# [Exercise details]
Write the entries below out again without a single difference.

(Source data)
▬▬▬

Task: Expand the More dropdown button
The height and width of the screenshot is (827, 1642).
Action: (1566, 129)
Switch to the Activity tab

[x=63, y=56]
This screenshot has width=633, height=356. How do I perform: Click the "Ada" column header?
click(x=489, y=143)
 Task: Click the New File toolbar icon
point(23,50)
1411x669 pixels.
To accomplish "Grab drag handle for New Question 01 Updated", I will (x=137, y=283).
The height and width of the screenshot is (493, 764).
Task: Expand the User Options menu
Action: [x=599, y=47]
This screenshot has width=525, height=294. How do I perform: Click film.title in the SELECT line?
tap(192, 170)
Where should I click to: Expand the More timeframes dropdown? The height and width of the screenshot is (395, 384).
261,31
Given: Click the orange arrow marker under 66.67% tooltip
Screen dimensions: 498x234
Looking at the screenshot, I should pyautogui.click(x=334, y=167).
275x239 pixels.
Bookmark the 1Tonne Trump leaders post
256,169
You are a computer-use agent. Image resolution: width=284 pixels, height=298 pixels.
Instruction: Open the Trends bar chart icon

▬▬▬

# [Exercise output]
Task: Expand the More dropdown button
The height and width of the screenshot is (827, 1642).
Action: (1566, 129)
Switch to the Activity tab

[x=63, y=56]
This screenshot has width=633, height=356. How do I perform: Click the "Ada" column header?
click(x=489, y=143)
 Task: Click the New File toolbar icon
point(23,50)
1411x669 pixels.
To accomplish "Grab drag handle for New Question 01 Updated", I will (x=137, y=283).
The height and width of the screenshot is (493, 764).
Task: Expand the User Options menu
Action: [x=599, y=47]
This screenshot has width=525, height=294. How do I perform: Click film.title in the SELECT line?
tap(192, 170)
Where should I click to: Expand the More timeframes dropdown? The height and width of the screenshot is (395, 384).
261,31
Given: Click the orange arrow marker under 66.67% tooltip
Screen dimensions: 498x234
Looking at the screenshot, I should pyautogui.click(x=334, y=167).
275x239 pixels.
Bookmark the 1Tonne Trump leaders post
256,169
You are a computer-use agent. Image resolution: width=284 pixels, height=298 pixels.
Instruction: Open the Trends bar chart icon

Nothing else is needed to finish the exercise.